Tese vinculante do TST
De acordo com pesquisa feita pelo TST, realizada em 17/6/2025, foram identificados nos últimos 12 meses exatos 219 acórdãos e 1.309 decisões monocráticas envolvendo o debate sobre a matéria . Por tais razões, a Corte Superior Trabalhista reafirmou a sua jurisprudência fixando a seguinte tese vinculativa ao julgar o RR – 0011349-11.2022.5.15.0026: “Presume-se discriminatória a despedida de empregado portador do vírus HIV ou de outra doença grave que suscite estigma ou preconceito. Inválido o ato, o empregado tem direito à reintegração no emprego”.
Nesse sentido, considerando a nova tese vinculante (Tema 254) que passa a ser obrigatória para os demais órgãos da Justiça do Trabalho, o TST reafirma a sua jurisprudência, representada pela Súmula 443, para vedar a dispensa de trabalhadores que sejam diagnosticados com doenças graves que possam provocar estigma e preconceito.

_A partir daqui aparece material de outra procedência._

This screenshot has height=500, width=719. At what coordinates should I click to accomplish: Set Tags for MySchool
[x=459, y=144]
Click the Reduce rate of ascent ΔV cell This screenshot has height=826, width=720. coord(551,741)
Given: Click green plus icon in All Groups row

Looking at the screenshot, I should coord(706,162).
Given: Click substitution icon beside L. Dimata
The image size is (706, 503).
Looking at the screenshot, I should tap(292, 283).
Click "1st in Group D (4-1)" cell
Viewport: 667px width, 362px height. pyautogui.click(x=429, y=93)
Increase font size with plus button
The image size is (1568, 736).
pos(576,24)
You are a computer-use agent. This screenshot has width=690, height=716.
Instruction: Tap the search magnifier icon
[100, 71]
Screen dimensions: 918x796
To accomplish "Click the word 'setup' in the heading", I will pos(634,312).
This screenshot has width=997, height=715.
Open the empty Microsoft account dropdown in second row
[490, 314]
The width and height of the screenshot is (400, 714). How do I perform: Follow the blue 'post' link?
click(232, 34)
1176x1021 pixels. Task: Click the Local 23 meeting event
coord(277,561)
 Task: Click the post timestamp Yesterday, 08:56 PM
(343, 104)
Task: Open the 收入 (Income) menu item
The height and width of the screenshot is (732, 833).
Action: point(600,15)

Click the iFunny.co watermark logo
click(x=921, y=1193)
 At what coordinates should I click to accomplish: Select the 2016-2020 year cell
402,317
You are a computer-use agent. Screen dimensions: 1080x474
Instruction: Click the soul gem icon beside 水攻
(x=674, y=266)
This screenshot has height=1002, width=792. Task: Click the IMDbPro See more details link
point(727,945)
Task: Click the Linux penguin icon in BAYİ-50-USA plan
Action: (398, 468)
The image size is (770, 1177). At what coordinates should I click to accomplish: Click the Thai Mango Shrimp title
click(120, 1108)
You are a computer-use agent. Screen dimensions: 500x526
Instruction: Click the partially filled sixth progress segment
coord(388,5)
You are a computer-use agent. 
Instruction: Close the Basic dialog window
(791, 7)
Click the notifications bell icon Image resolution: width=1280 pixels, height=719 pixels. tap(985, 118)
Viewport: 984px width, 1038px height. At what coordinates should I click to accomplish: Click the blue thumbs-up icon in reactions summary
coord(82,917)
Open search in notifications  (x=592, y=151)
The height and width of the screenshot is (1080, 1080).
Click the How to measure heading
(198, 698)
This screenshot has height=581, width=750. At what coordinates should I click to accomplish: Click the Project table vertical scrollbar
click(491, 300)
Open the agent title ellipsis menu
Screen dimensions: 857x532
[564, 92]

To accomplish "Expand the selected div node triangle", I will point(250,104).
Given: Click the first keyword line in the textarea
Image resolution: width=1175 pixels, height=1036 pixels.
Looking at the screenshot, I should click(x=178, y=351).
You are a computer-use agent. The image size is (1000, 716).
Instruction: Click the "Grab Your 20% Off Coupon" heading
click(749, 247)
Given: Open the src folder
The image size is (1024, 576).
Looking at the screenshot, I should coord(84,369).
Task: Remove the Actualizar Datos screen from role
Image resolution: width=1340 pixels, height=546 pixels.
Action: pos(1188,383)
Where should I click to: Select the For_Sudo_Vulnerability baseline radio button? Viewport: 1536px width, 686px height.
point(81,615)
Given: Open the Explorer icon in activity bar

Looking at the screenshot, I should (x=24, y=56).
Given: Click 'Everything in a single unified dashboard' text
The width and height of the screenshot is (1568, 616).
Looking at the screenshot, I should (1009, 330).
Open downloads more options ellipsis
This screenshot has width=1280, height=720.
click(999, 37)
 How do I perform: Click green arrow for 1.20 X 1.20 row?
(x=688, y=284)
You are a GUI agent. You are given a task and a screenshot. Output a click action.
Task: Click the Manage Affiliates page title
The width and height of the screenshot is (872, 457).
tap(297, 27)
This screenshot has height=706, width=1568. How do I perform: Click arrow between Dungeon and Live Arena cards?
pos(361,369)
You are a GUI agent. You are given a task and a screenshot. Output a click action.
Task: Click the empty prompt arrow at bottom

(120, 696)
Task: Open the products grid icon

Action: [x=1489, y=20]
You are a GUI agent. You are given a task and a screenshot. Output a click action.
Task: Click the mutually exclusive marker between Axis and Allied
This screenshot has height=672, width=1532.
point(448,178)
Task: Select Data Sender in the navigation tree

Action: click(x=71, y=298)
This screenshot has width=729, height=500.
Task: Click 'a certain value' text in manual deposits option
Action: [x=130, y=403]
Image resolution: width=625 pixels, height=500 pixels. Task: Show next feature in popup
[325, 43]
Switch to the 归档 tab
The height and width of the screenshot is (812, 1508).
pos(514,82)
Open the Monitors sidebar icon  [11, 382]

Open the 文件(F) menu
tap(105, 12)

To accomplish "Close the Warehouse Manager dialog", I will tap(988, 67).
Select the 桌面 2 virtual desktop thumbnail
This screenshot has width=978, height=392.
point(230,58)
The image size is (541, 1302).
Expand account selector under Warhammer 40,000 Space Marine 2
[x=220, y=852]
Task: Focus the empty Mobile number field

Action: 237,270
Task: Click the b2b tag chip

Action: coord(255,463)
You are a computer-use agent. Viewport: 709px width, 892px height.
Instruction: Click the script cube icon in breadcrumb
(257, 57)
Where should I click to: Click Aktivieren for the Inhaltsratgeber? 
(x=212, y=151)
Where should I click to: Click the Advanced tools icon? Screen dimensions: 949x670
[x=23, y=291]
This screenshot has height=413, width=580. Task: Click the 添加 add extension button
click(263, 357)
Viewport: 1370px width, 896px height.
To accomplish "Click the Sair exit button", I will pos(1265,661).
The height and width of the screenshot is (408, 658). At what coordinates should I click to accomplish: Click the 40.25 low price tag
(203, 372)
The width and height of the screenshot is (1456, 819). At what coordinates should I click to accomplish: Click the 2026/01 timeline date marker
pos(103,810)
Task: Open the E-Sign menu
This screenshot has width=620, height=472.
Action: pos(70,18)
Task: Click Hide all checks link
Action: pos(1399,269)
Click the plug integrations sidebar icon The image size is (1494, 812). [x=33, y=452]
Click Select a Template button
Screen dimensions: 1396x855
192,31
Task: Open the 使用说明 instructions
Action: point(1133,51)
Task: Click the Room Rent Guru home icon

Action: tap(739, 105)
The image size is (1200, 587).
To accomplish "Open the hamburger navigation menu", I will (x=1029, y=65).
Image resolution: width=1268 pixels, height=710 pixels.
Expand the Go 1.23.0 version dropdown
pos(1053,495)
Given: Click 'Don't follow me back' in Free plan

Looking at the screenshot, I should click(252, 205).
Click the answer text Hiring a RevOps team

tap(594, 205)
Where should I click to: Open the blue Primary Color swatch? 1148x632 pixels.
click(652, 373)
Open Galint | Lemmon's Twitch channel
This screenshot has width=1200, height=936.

Ao definir a tese, o ministro relator ponderou:
“O teor do verbete diz respeito a debates que envolvem a possibilidade de se presumir o caráter discriminatório da dispensa nos casos em que o empregado dispensado é portador de doença grave estigmatizante, matéria que resolve em face do disposto nos arts. 3º, IV, 5º, XLI, e 7º, XXXI, da Constituição Federal e 1º da Lei nº 9.029/95. (…). Feitos tais registros, verifica-se que o representativo definido para alçar o tema a debate foi interposto em face de acórdão do Tribunal Regional do Trabalho da 15 Região que, adotando entendimento diverso daquele adotado por este C. Tribunal Superior do Trabalho, decidiu no sentido de não reconhecer a doença discriminatória por ausência de provas, mesmo em se tratando de doença grave claramente estigmatizante (câncer). (…). A atuação qualificada e célere do Tribunal Superior do Trabalho sob o rito dos recursos repetitivos converge para sua finalidade precípua como Corte de precedentes – ainda com mais razão nestes casos em que já produziu jurisprudência pacificada sobre a matéria, bastando que haja sua reafirmação sob rito destinado à conversão em precedente obrigatório, de modo a evitar o inchaço do sistema recursal e o desnecessário prolongamento das lides”.